Veteran centre Eric Lindros, an unrestricted free agent, says he spoke with Leafs GM John Ferguson on Tuesday night about possibly returning.
|The Big E would love to be playing for the Leafs in 2006-07. |
"We'll see how much (salary cap) space he's got and what he wants to do and who he wants to sign,'' Lindros said. "We'll see where it goes.
"Hopefully we'll figure something out,'' Lindros added. "But I don't know what's going to happen.''
Lindros said other NHL clubs have showed interest since he became a free agent last Saturday so he doesn't want to wait around all summer while the Leafs make up their mind.
"I've been in touch with John about a time frame and when it's time to move ahead,'' said Lindros, who earned $1.55 million US last season. "So we'll see what happens.''
If the Leafs do re-sign him, Lindros returns to a much different dressing room.
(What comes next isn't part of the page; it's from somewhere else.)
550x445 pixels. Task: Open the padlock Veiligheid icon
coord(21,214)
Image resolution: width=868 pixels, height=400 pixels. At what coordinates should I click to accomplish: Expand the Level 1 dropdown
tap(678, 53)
Gone are Ed Belfour, Tie Domi and likely Aki Berg, Jason Allison and Alexander Khavanov if the Leafs decide not to re-sign the unrestricted free agents.
The team has been busy in recent days, acquiring blue-liners Pavel Kubina and Hal Gill as well as starting goalie Andrew Raycroft.
"We got two big defencemen, that really helps us, and now it comes down to the forwards and what John wants to do up there,'' said Lindros. "But the team looks really good from the goaltender up to the defence, there's some spots up front that need to be addressed and I'm sure John will do that.''
Lindros was speaking to reporters after taking part in Nike Bauer's off-ice training event at Rogers Centre, where several hundred aspiring young players took tips from Lindros as well as Leafs forwards Chad Kilger and Alexei Ponikarovsky, Ottawa Senators forward Chris Kelly and Matt Nichol, the Leafs' strength and conditioning coach.
Lindros got the loudest cheers from the kids on hand and it's clear playing for his hometown team remains the perfect fit for him.
"It's a wonderful place to play in,'' said the 33-year-old former Hart Trophy winner. "I got out of the gates pretty well last year but I didn't get to play that much last season and I'd like to come back and have a really strong season.''
In fact, he was one of Toronto's better players early last season, but was sidelined by a serious wrist injury that ended up wiping out his year, a brief comeback late in the regular season abruptly ended after completely tearing the ligament in his wrist.
"I feel strong and healthy, my wrist will be 100 per cent, certainly by training camp,'' said Lindros, who had 11 goals and 11 assists in 33 games last season, his first in Toronto.
"It's a time issue, really,'' he said in explaining his rehab. "A ligament takes time to heal, but within that you're working on flexibility, you're working on wrist strength, your finger strength, everything that comes together with shooting a puck.